Return the length of the shortest special non-empty subarray of nums, or return -1 if no special subarray exists.

Example 1

• Input: nums = [1,2,3], k = 2
• Output: 1
• Explanation: The subarray [3] has OR value of 3. Hence, we return 1.

Example 2

• Input: nums = [2,1,8], k = 10
• Output: 3
• Explanation: The subarray [2,1,8] has OR value of 11. Hence, we return 3.

Example 3

• Input: nums = [1,2], k = 0
• Output: 1
• Explanation: The subarray [1] has OR value of 1. Hence, we return 1.

Constraints

• 1 <= nums.length <= 50
• 0 <= nums[i] <= 50
• 0 <= k < 64

Approach

To solve this problem, we can use a sliding window approach to find the shortest subarray with the desired properties. The idea is to maintain a window that keeps track of the OR of its elements and check if it meets the condition.

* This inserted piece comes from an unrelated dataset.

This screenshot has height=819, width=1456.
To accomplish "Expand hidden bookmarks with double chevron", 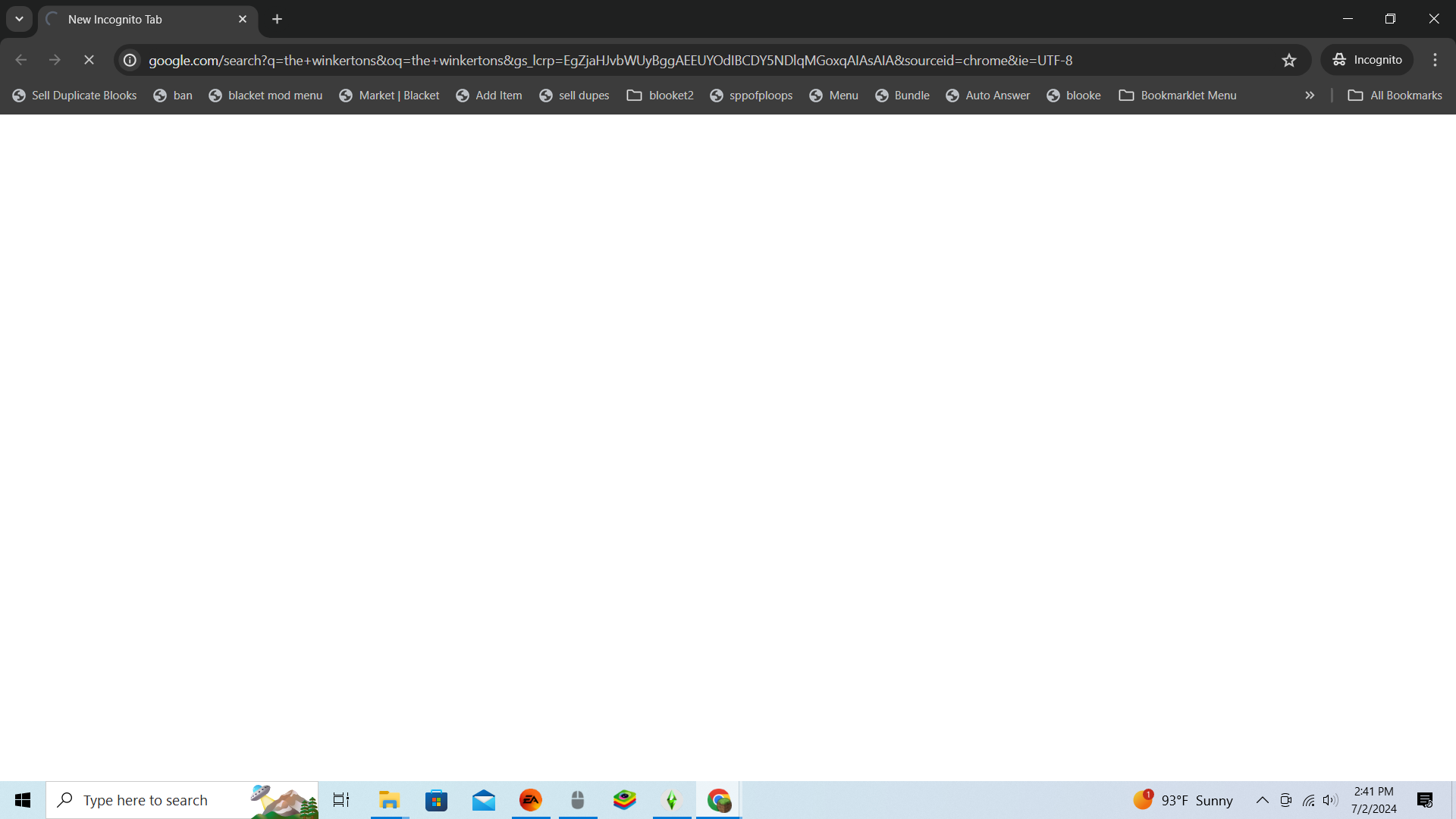I will click(x=1310, y=96).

Here's the approach:

1. Sliding Window:

   • Use two pointers (left and right) to represent the current window.
   • Move the right pointer to expand the window and calculate the OR of the current window.
   • Once the OR of the current window is at least k, move the left pointer to find the shortest subarray.

2. Bitwise OR Calculation:

   • Continuously calculate the OR value of the elements in the current window.

3. Edge Cases:

   • Handle cases where no subarray meets the condition.

Solution Code

Python

class Solution:
    def shortestSubarrayWithORAtLeastK(self, nums: List[int], k: int) -> int:
        n = len(nums)
        min_length = float('inf')
        
        for i in range(n):
            current_or = 0
            for j in range(i, n):
                current_or |= nums[j]
                if current_or >= k:
                    min_length = min(min_length, j - i + 1)
                    break
        return min_length if min_length != float('inf') else -1

C++

class Solution {
public:
    int shortestSubarrayWithORAtLeastK(vector<int>& nums, int k) {
        int n = nums.size();
        int minLength = INT_MAX;

        for (int i = 0; i < n; ++i) {
            int currentOr = 0;
            for (int j = i; j < n; ++j) {
                currentOr |= nums[j];
                if (currentOr >= k) {
                    minLength = min(minLength, j - i + 1);
                    break;
                }
            }
        }

        return minLength == INT_MAX ? -1 : minLength;
    }
};

Java

class Solution {
    public int shortestSubarrayWithORAtLeastK(int[] nums, int k) {
        int n = nums.length;
        int minLength = Integer.MAX_VALUE;

        for (int i = 0; i < n; i++) {
            int currentOr = 0;
            for (int j = i; j < n; j++) {
                currentOr |= nums[j];
                if (currentOr >= k) {
                    minLength = Math.min(minLength, j - i + 1);
                    break;
                }
            }
        }

        return minLength == Integer.MAX_VALUE ? -1 : minLength;
    }
}

Conclusion

The provided solutions use a nested loop approach to find the shortest subarray that meets the condition. Adjustments for different languages and edge cases are handled to ensure robustness across different inputs.